= Grace Bible College (India) =

Theological seminary in New Lamka, Manipur, India

Grace Bible College is a Christian theological seminary in New Lamka in the North-Eastern part of India. The campus sits in a total of three acres of land.

==History==
Grace Bible College was established on July 4, 1981, with the motto: Teach, Entrust and Witness (2 Tim 2:2).
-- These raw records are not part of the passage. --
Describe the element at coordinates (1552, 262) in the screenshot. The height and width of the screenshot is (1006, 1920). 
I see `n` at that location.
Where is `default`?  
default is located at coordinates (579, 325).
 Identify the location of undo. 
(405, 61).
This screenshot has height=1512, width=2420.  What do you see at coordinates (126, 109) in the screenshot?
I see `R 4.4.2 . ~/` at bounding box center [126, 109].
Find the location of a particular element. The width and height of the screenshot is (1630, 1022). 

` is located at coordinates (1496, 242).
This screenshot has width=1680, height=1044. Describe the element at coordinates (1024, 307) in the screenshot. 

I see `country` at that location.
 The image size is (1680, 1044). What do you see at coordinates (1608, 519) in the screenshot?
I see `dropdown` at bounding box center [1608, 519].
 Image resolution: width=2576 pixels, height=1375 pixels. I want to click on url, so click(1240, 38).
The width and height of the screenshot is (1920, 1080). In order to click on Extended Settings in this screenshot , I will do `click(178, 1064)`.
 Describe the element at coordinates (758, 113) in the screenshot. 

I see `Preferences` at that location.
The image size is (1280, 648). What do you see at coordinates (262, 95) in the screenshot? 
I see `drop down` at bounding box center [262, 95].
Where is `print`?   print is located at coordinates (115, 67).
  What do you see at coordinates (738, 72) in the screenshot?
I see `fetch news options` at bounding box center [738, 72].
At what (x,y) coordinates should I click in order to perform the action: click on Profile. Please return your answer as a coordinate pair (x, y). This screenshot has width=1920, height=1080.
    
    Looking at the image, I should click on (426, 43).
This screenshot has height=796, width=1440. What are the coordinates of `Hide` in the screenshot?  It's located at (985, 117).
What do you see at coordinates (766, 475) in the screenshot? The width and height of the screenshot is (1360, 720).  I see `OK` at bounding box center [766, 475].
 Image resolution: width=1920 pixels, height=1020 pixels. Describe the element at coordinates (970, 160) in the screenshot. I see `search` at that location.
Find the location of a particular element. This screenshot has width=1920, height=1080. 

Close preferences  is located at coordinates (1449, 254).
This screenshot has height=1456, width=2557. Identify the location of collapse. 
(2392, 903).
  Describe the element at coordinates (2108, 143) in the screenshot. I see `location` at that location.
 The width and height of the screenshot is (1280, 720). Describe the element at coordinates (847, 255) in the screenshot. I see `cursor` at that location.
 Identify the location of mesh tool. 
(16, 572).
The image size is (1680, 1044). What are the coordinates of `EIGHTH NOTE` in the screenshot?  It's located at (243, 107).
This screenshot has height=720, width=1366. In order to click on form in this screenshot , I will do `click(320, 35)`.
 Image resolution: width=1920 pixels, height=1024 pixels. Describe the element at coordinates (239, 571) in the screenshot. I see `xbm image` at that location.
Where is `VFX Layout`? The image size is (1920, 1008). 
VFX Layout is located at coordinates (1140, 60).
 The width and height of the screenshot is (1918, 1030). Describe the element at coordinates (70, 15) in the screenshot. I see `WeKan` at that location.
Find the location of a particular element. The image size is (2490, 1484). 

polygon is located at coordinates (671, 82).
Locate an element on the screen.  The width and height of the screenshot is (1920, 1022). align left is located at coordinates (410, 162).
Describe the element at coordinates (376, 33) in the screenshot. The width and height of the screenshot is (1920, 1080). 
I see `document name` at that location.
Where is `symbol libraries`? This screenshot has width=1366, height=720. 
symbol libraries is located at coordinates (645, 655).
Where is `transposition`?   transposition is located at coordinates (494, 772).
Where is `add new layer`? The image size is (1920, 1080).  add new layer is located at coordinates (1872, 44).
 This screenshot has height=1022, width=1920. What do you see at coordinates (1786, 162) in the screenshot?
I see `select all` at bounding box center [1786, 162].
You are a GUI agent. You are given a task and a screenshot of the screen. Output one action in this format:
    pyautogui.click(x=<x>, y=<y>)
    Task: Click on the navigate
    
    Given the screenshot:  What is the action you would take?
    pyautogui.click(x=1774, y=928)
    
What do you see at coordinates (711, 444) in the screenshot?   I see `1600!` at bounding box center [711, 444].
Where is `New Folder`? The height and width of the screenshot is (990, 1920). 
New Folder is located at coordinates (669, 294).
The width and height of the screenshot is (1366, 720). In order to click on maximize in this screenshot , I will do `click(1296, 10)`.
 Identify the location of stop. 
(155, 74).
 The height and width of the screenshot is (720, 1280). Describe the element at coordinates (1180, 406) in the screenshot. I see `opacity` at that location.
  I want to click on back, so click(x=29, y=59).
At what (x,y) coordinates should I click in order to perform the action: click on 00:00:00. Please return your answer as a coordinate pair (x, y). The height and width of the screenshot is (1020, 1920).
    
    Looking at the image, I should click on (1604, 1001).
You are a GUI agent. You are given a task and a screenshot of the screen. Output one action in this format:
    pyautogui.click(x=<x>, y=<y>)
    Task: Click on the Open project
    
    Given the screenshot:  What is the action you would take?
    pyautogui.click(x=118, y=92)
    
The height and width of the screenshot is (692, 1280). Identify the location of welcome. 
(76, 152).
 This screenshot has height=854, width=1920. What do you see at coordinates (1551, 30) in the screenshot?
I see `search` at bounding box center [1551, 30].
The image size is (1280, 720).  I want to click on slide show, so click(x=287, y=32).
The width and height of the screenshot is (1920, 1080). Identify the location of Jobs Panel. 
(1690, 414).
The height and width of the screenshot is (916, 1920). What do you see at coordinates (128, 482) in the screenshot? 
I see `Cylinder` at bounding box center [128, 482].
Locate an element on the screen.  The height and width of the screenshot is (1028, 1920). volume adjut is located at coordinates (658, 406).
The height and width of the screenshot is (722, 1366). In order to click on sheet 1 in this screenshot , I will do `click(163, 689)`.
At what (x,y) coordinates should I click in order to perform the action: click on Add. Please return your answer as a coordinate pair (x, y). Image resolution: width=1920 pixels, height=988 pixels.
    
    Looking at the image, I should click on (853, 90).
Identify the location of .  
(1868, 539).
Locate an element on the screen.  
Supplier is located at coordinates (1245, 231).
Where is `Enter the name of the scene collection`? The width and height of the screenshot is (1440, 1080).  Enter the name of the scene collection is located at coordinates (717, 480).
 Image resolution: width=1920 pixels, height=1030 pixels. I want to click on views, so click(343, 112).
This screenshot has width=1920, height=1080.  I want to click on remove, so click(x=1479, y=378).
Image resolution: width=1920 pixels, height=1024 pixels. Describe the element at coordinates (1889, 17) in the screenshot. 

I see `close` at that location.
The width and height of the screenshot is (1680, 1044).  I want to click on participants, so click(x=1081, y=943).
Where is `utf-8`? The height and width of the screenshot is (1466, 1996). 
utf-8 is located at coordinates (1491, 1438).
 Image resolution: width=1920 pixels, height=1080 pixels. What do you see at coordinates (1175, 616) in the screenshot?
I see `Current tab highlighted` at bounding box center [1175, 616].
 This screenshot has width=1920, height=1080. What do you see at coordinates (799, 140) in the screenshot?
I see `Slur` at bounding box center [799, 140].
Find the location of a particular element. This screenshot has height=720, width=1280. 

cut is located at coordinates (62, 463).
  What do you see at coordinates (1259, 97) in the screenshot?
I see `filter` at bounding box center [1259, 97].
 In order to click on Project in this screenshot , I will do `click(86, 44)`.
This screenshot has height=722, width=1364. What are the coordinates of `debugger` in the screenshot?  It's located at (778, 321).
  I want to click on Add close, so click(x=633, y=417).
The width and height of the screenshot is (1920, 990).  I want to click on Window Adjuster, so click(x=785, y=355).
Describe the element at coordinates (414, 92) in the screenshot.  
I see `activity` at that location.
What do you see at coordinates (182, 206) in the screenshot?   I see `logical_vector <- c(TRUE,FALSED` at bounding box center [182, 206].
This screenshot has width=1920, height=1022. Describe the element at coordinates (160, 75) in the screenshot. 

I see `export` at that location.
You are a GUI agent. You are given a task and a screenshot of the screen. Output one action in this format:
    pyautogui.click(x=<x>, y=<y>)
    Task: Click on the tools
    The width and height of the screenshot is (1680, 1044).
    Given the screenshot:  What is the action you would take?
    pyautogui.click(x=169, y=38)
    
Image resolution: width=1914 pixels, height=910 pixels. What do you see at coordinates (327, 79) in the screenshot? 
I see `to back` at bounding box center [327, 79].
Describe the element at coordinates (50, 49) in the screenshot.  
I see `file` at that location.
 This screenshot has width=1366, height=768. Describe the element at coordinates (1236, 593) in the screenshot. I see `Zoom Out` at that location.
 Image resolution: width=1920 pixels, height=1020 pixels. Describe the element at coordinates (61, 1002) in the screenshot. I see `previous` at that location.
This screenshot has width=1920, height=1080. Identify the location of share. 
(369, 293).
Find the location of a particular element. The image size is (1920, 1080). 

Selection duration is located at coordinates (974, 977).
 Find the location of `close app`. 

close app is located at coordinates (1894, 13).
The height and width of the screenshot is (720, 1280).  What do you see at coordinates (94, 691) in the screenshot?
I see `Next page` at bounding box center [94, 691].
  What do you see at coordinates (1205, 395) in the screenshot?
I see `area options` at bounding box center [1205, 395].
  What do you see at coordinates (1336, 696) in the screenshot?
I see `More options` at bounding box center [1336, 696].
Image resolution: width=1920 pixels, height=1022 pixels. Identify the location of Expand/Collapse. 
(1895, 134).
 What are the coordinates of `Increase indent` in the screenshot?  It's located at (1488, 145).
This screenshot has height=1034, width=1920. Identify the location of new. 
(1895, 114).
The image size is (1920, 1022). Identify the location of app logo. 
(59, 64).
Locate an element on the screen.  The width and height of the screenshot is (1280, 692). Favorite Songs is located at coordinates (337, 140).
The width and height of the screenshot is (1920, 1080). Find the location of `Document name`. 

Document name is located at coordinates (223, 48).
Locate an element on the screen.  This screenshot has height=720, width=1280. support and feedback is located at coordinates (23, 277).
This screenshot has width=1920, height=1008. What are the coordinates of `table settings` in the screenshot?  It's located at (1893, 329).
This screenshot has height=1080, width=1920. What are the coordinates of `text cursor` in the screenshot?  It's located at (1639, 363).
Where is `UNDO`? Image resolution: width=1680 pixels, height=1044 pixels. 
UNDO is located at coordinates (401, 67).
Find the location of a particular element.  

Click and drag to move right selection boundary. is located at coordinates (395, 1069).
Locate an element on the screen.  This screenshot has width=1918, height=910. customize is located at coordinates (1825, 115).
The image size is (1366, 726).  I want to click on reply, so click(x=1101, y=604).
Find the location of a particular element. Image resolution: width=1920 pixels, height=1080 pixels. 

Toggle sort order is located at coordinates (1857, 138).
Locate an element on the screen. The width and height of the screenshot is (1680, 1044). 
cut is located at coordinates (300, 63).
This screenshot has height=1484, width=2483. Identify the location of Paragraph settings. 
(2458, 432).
== About Grace Bible College (GBC) ==
It is the official Leadership cum Theological and Missiological training institute of the Evangelical Baptist Convention (EBC), a member of the Asia Pacific Baptist Federation (APBF) and the Baptist World Alliance (BWA) which has its headquarters at Dorcas Hall, New Lamka, Churachandpur, Manipur, India.

==Programmes Offered==
- Dip. Theology (for X Passed)
- Bachelor of Theology (for XII Passed)
- Master of Divinity (for Secular Graduates/B.Th. Passed)
- MTC (for Lay Leaders in Local Dialect)

==Affiliation==
It is accredited and affiliated by the Asia Theological Association.

== Library ==
The Library was established in 1981 and is part of the Grace Bible College (GBC) since its inception. It has a collection of 12,445 Volumes and 10,300 Titles of books.